FRAGMENTO -
____________________
Por Orlando Sáenz
Tal vez una buena forma de comenzar a buscar la respuesta a esa pregunta sea repasar la historia para investigar si existen en ella conflictos similares al que nos aflige y, de ser así, profundizar las formas en que fueron o no fueron resueltos. De inmediato obtenemos por ese camino un resultado alentador: el conflicto planteado por un pueblo étnica y culturalmente distinto que queda enquistado en el territorio de un estado que le es ajeno es, tal vez, el más frecuente y recurrente en los seis o siete milenios de registro histórico que conocemos. Ello es consecuencia inevitable de la mayor velocidad con que cambia el mapa político del mundo en relación al étnico–cultural. De hecho, constatamos que han sido raros los estados que, desde su constitución, han poseído una población total de una sola identidad étnico–cultural. Muy por el contrario, la norma es que los estados nacen con una población compuesta por más de un grupo de ese tipo y que alcanzan una población completamente homogénea, culturalmente hablando, solo a través de un largo proceso de mestizaje. Dicho de otro modo, con políticas acertadas y constantes los estados se convierten en verdaderos crisoles donde se funden distintos grupos étnico–culturales para terminar creando una nueva y única nacionalidad. Es a esa política y a esa función creadora que apunta el lema que, por ejemplo, constituye en divisa el escudo norteamericano: “e pluribus unum”.
____________________
REGISTROS POR PROCESAR -

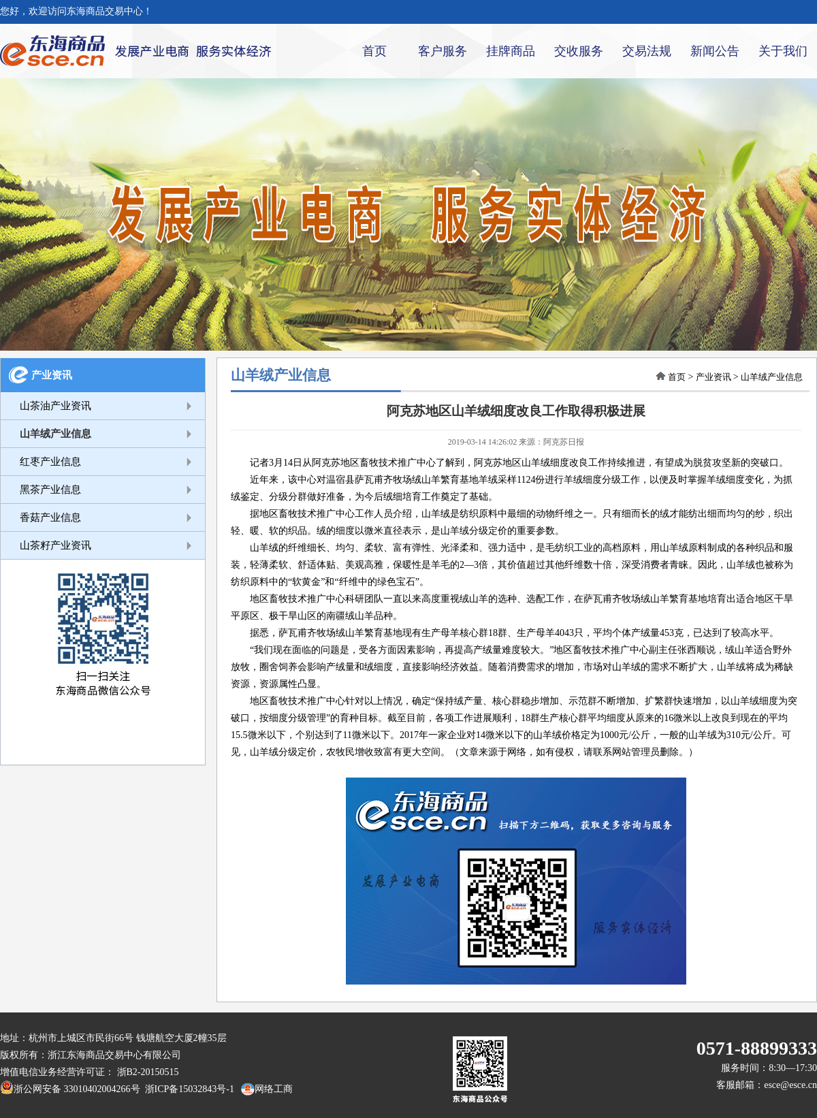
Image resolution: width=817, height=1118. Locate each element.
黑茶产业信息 (50, 489)
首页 (374, 51)
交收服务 (578, 51)
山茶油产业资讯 (55, 405)
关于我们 (782, 51)
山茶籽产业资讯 (55, 545)
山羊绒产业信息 (55, 433)
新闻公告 (714, 51)
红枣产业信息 (50, 461)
____________________
LO QUE SE PIDE -
**1)** Reproduce el fragmento completo, sin alterar una sola palabra.
**2)** Transforma en una lista JSON de cadenas únicamente las líneas de los registros que comienzan en la que contiene "首页 (374, 51)" y terminan al final de los registros, ambos extremos incluidos. Cada línea debe ser una cadena y las líneas en blanco se omiten.

RESULTADOS ESPERADOS -
**1)**
Por Orlando Sáenz
Tal vez una buena forma de comenzar a buscar la respuesta a esa pregunta sea repasar la historia para investigar si existen en ella conflictos similares al que nos aflige y, de ser así, profundizar las formas en que fueron o no fueron resueltos. De inmediato obtenemos por ese camino un resultado alentador: el conflicto planteado por un pueblo étnica y culturalmente distinto que queda enquistado en el territorio de un estado que le es ajeno es, tal vez, el más frecuente y recurrente en los seis o siete milenios de registro histórico que conocemos. Ello es consecuencia inevitable de la mayor velocidad con que cambia el mapa político del mundo en relación al étnico–cultural. De hecho, constatamos que han sido raros los estados que, desde su constitución, han poseído una población total de una sola identidad étnico–cultural. Muy por el contrario, la norma es que los estados nacen con una población compuesta por más de un grupo de ese tipo y que alcanzan una población completamente homogénea, culturalmente hablando, solo a través de un largo proceso de mestizaje. Dicho de otro modo, con políticas acertadas y constantes los estados se convierten en verdaderos crisoles donde se funden distintos grupos étnico–culturales para terminar creando una nueva y única nacionalidad. Es a esa política y a esa función creadora que apunta el lema que, por ejemplo, constituye en divisa el escudo norteamericano: “e pluribus unum”.

**2)**
[
  "首页 (374, 51)",
  "交收服务 (578, 51)",
  "山茶油产业资讯 (55, 405)",
  "关于我们 (782, 51)",
  "山茶籽产业资讯 (55, 545)",
  "山羊绒产业信息 (55, 433)",
  "新闻公告 (714, 51)",
  "红枣产业信息 (50, 461)"
]